Cet été à Arles… « without sanctuary » Strange fruit

Invité à l’université d’été d’Attac, à Arles au mois d’août dernier, mes pas, grâce à un article de Claire Guillot du Monde, en attendant le débat,  m’ont conduit au cloître Saint-Trophime, vers une terrible exposition de photos qui me hantent encore, et me poussent depuis ce temps à vouloir cherche et écrire, et cela m’a valu, aussi, depuis, d’écouter dix fois la magnifique et poignante chanson de Billie Holiday, « Strange fruit » qui fut écrite et chantée en 1939 à ce sujet.

Il s’agit en vérité d’une exposition de « cartes postales » sur les lynchages des Noirs, clichés pris sur le vif au cours d’une période étalée sur plus de 80 ans entre 1882 et 1968. Un antiquaire de Floride, James Allen fut fortuitement conduit à réunir cette « collection » de 70 documents insoutenables consistant en des photographies de pendaisons, de brûlage, de bastonnades, en un mot d’exécutions sauvages, collectives, publiques, de « nègres » dans les Etats racistes du Sud des US. Chaque fois il y eut un photographe pour « immortaliser » ces scènes. Au moins 5000 personnes ont été victimes de ces crimes de masse.

Ainsi le 7 août 1930, ce n’est pas si loin dans le temps, plusieurs milliers de blancs prennent d’assaut une prison de l’Indiana, en extirpent un détenu noir, Thomas Shipp, le battent à mort et montrent le corps à une fenêtre de la prison.  Un autre est frappé et mutilé. Les deux hommes sont ensuite pendus à un arbre : la foule est prise sur la photo, ravie, elle exulte, tous tiennent à figurer sur la photo devant les corps suppliciés, ils plastronnent, rient, se flattent, des vieux comme des jeunes filles qui exhibent en trophée des touffes de cheveux ou des morceaux de tissu noir arrachés aux pantalons des lynchés.

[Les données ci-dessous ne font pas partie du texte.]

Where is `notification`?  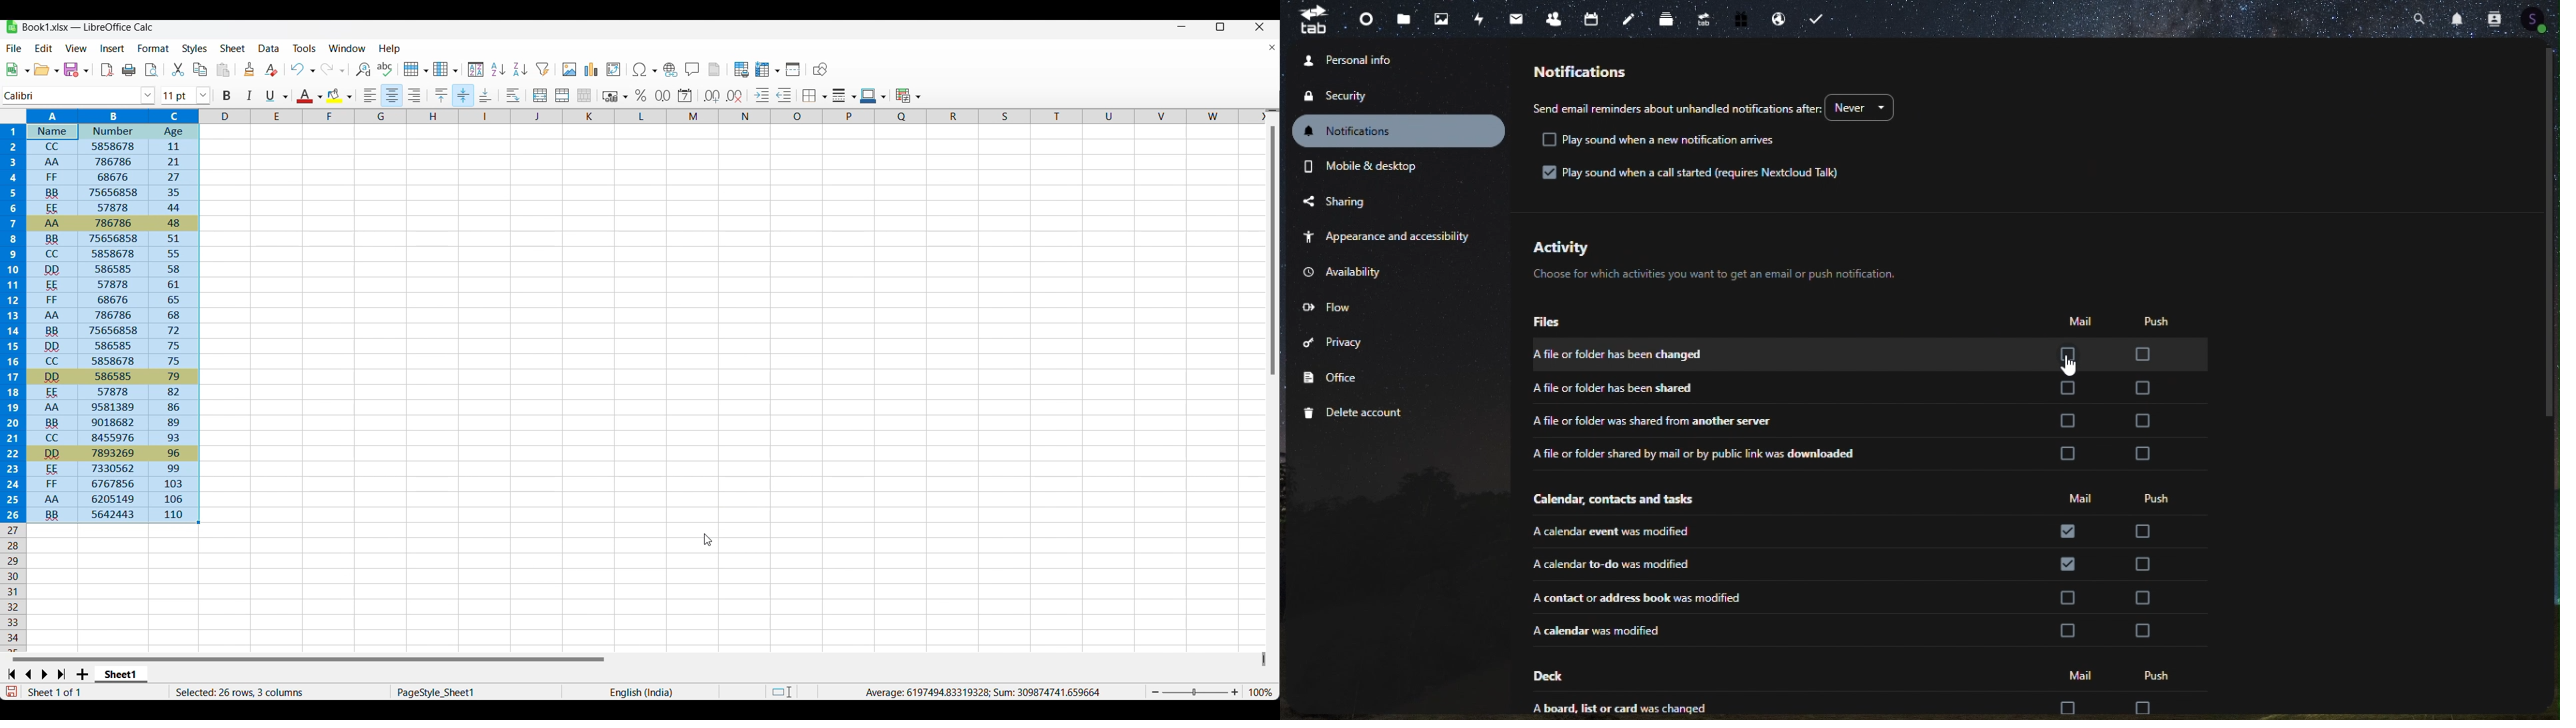 notification is located at coordinates (2458, 18).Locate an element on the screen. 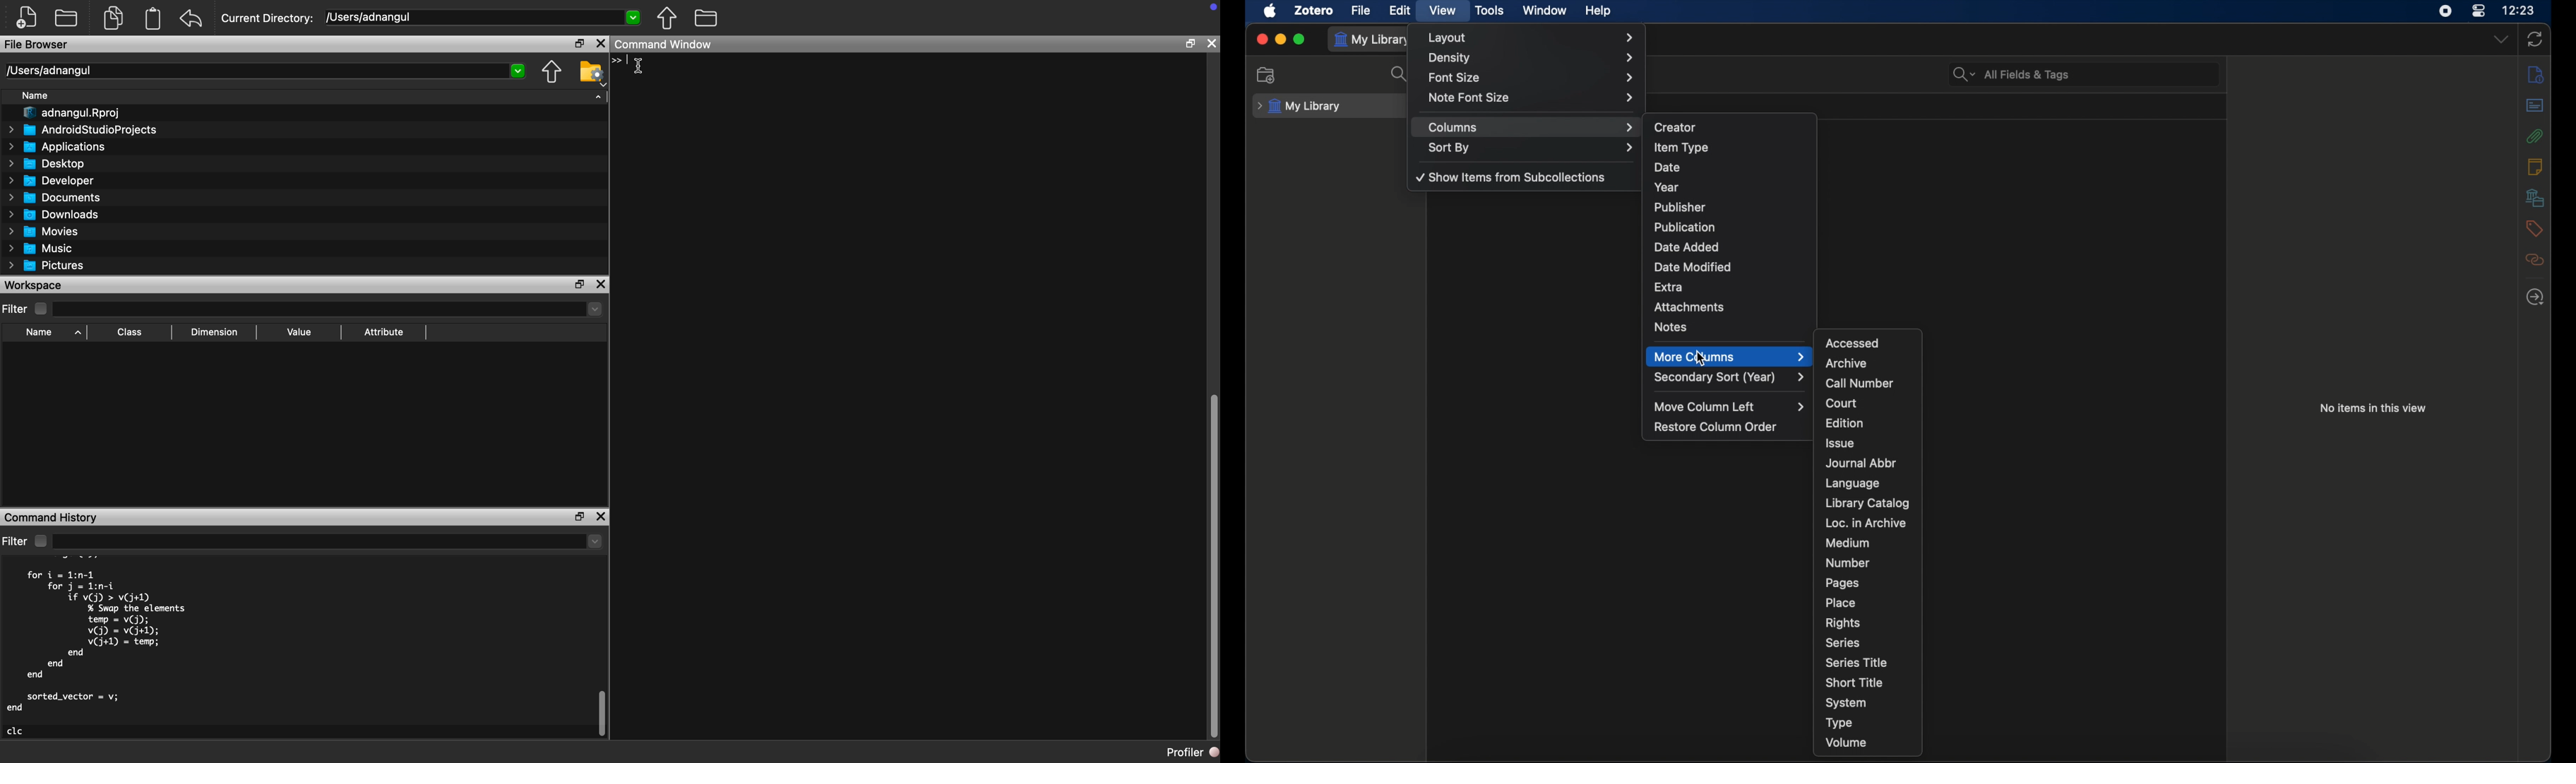 The height and width of the screenshot is (784, 2576). Desktop is located at coordinates (48, 164).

Les lynchages duraient le plus longtemps possible : Jesse Washington, un jeune attardé mental de 17 ans, en 1916 fut longuement torturé :  frappé, on lui coupe les doigts, puis il est brûlé – à petit feu. Cest sans motif, sans même une parodie de justice, sur une simple rumeur, ça déclenche des foules avides de sang, en fête, habillés en dimanche pour la circonstance, femmes et enfants sont conviés. Les hommes posent, avec leurs petites filles, à visage découvert, ostensiblement, fiers, parfois en gonflant le torse, sourire aux lèvres, en montrant triomphalement les pendus du doigt pointé, comme s’ils leur appartenaient, comme si c’était leur gibier.

Dans cette exposition, on voit 70 fois ces scènes courantes, où les foules blanches venaient en famille, de la « bonne société », participer au « spectacle » du lynchage : il y avait même des petites annonces pour mobiliser, genre « lynchage possible de trois à six nègres ce soir », et jamais nul n’était inquiété, poursuivi, condamné pour ces abominables crimes.

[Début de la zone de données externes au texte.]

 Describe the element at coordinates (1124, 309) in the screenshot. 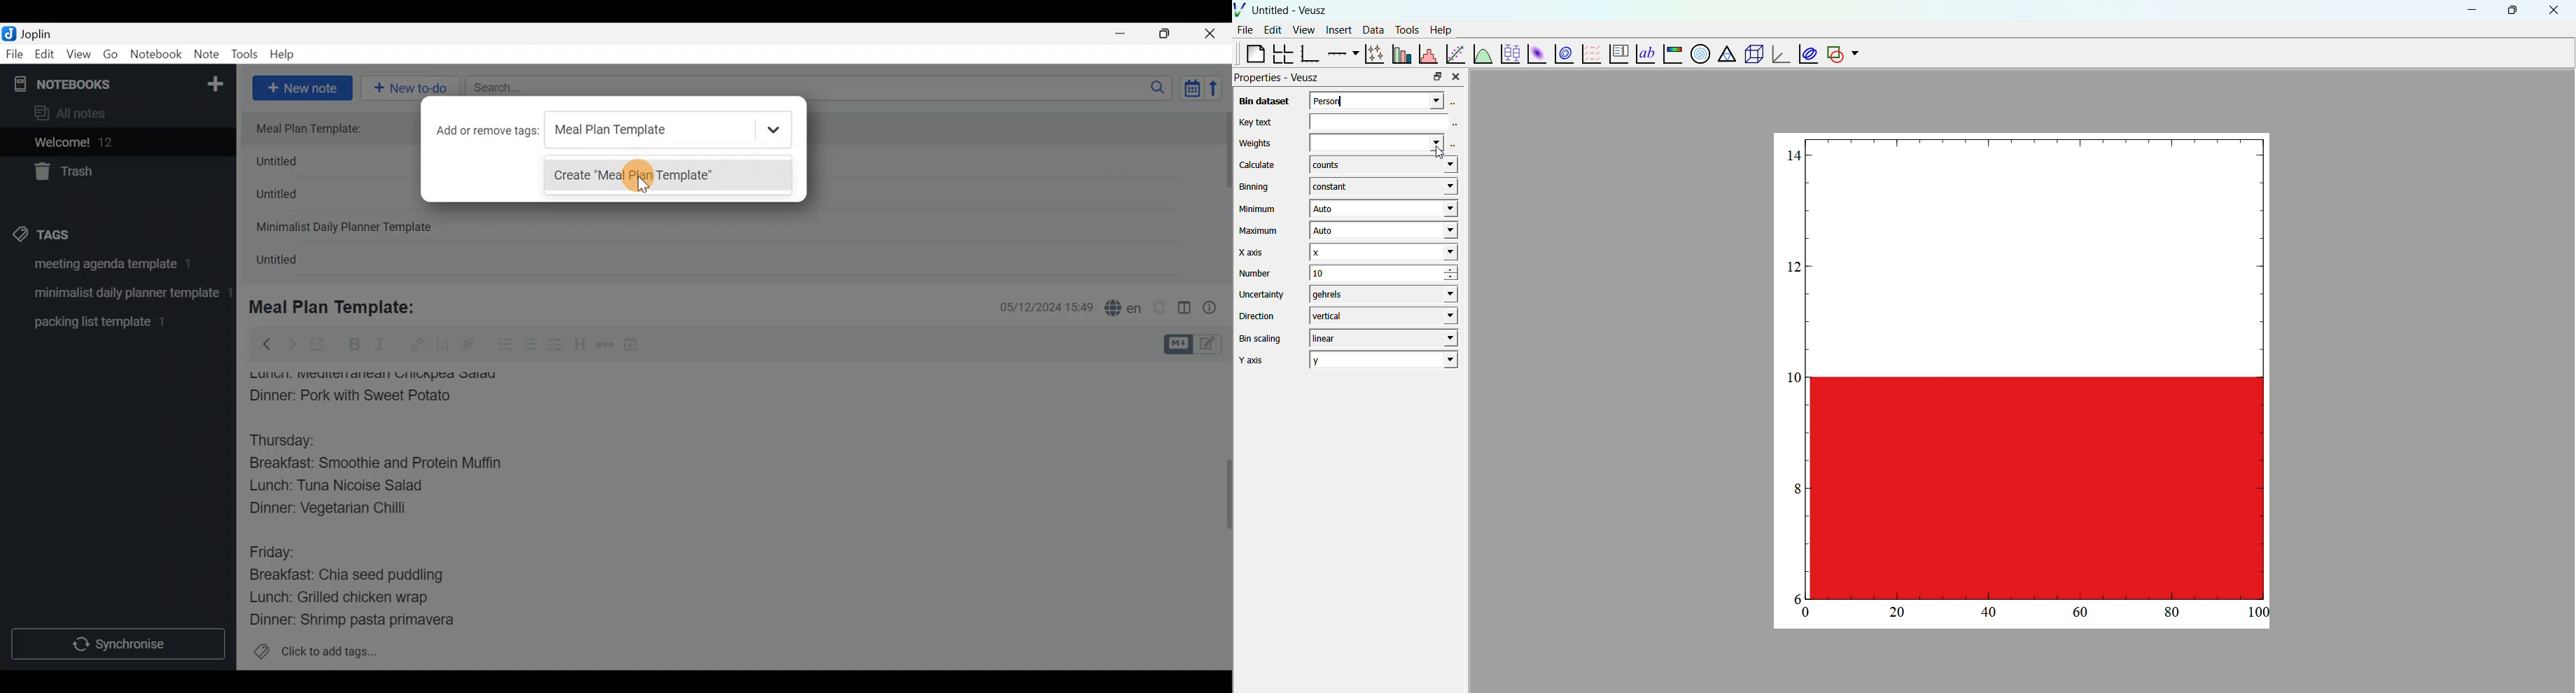

I see `Spelling` at that location.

Mais la caractéristique de l’exposition était qu’il s’agissait de « cartes postales », ce qui signifie que ces photos étaient imprimées et vendues librement dans les bureaux de tabac, aux touristes et aux habitants, à des milliers d’exemplaires, et qu’elles étaient envoyées, circulaient largement, abondamment, entre membres de familles, entre participants actifs ou simplement curieux de voir, de collectionner. Elles sont « écrites », commentées, timbrées, envoyées, reçues, lues, conservées voire échangées.

C’était profondément ancré dans le pays, cela fut donc difficile à révéler. Les opposants (l’Association pour l’avancement des gens de couleur NAACP) aux lynchages ne furent jamais entendus par le Sénat US qui refusa une loi anti-lynchage. C’était il y à peine quelques décennies, au pays aujourd’hui, le plus riche et développé du monde qui a fini par élire un noir président, mais où ces fruits vénéneux restent enfouis. Il a fallu cette exposition reconstituée en dépit de bien des silences gênés, des obstacles pour que le Sénat US en 2005 -seulement -  présente des excuses officielles aux descendants des victimes de lynchage. Mais est ce que cela change le fait que, dans ce pays-là, les victimes de la peine de mort légale sont encore aujourd’hui essentiellement des noirs ?

Gérard Filoche

3 Commentaires

  1. Posted 30 décembre 2009 at 2:34 | Permalien

    Strange Fruit de Daniel Weidlein.
    http://www.youtube.com/watch?v=isU_OjY94NY&feature=related

  2. Doc.Bedel
    Posted 1 janvier 2010 at 15:09 | Permalien

    Particulièrement affreux
    Et une carte postale « ce soir nous allons faire un barbecue » !
    Heureusement c’est la même nation qui vient d’élire un Noir comme président.